Results: The use of the endoscope was safe. There was no endoscope-related nerve or vessel injury and morbidity respectively. In 48 patients, the AEP were affected while dissecting under microscopic visualization. In contrast, all vascular compression sites were identified without any retraction with the 30° or 45° endoscope. The entire course of the facial nerve could be observed. In 278 patients, we found a typical arterial compression of the root exit zone of the facial nerve. The offending vessel was AICA (75), PICA (90), VA (7) and combined compression by VA/PICA (29), VA/AICA (32), PICA/AICA (21), VA/PICA/AICA (9), and AICA/BA (1). In one patient, we found a vein, and in 6 patients a venous/arterial sandwich compression (3 AICA/vein and 3 PICA/vein). More than half of the patients (151) were spasm-free immediately after surgery. In 167 patients, we have a follow-up time of 12 months. In 145 patients (87 %), the spasm disappeared. In 16 patients, the spasm improved by at least 50 %. In 4 patients, there was no significant improvement.
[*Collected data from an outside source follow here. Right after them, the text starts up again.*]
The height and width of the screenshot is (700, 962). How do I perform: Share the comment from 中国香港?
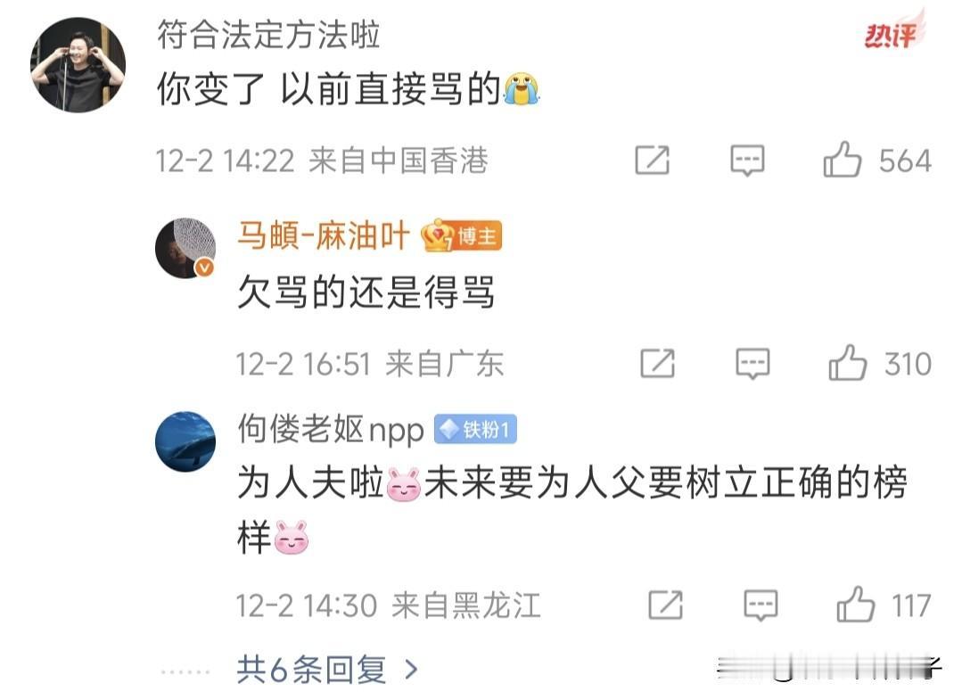(652, 161)
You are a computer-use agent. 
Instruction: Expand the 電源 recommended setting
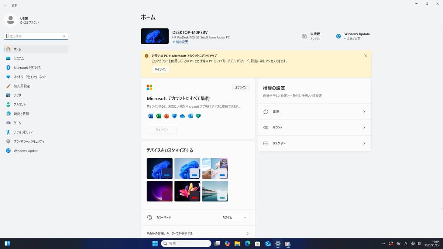pyautogui.click(x=314, y=111)
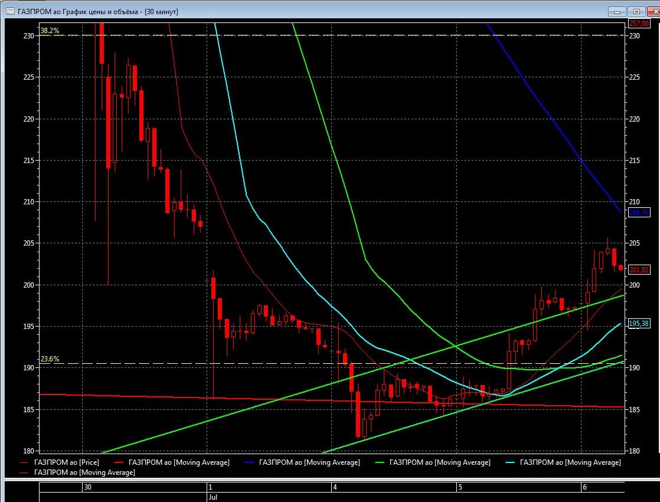Close the ГАЗПРОМ chart window
Image resolution: width=660 pixels, height=502 pixels.
[x=651, y=11]
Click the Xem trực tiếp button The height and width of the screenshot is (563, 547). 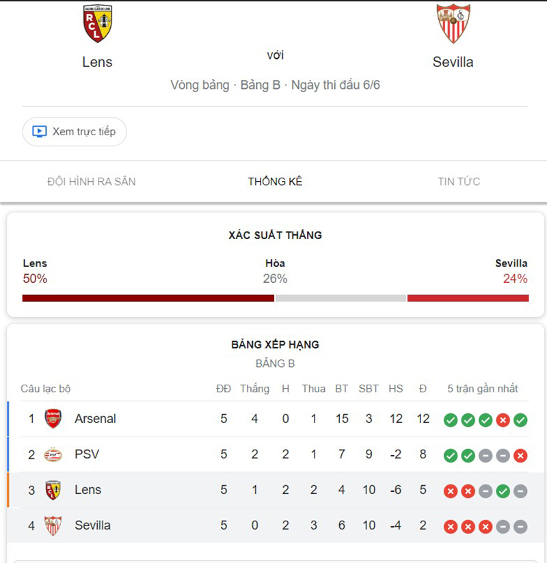point(74,131)
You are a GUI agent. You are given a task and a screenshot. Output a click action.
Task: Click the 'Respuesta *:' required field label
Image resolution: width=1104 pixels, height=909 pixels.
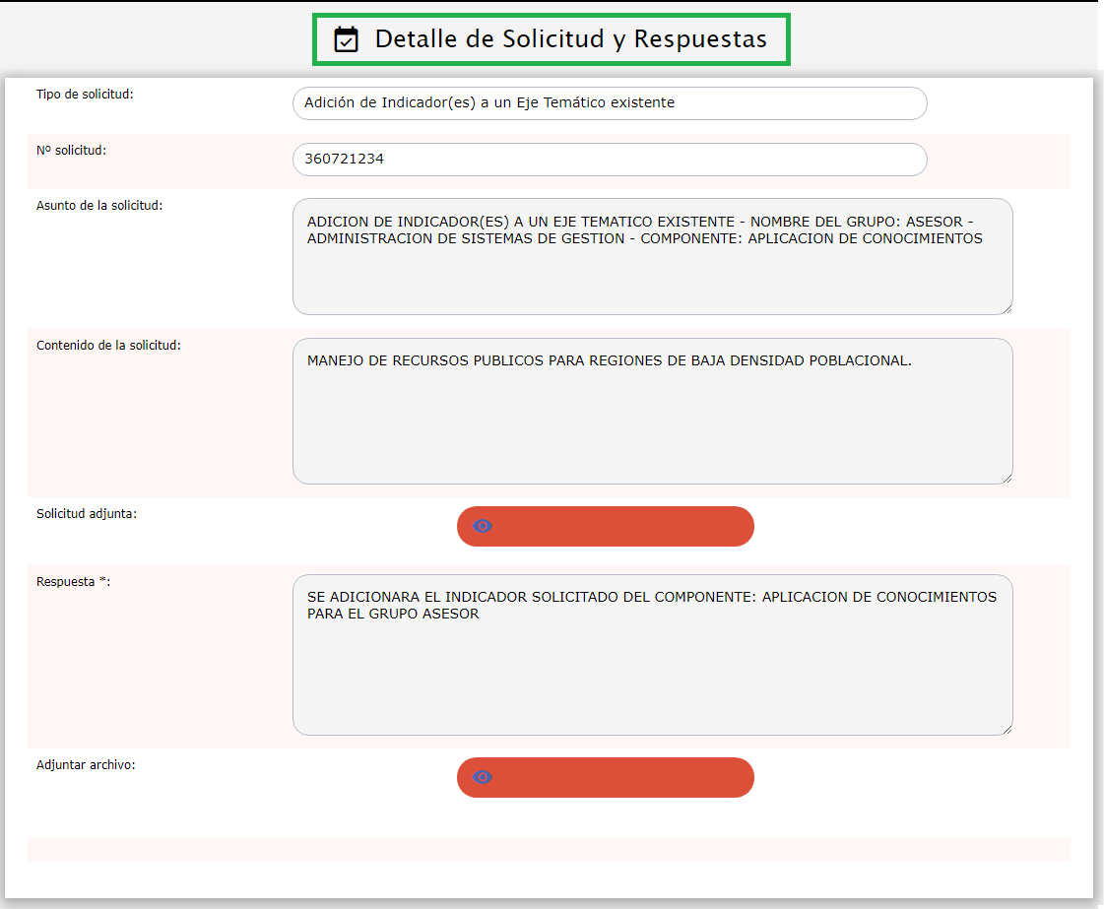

In all of these patients, we found anatomic anomalies or a severe compression with morphological damage of the facial nerve. One patient died due to herpes encephalitis 14 days after surgery. In 84 patients (30 %), neurological deficits occurred after surgery, but these were permanent only in 9 patients (4 %) (5 anacusis, 6 hypacusis, 1 dizziness).

Conclusion: The endoscope-assisted microsurgical technique to decompress the facial nerve is a safe technique. The use of endoscopes improves the visualization of the nerve in its entire course through the subarachnoid space without any retraction. Especially in far dorsomedially located compression sites, the endoscope was invaluable to inspect the compression site.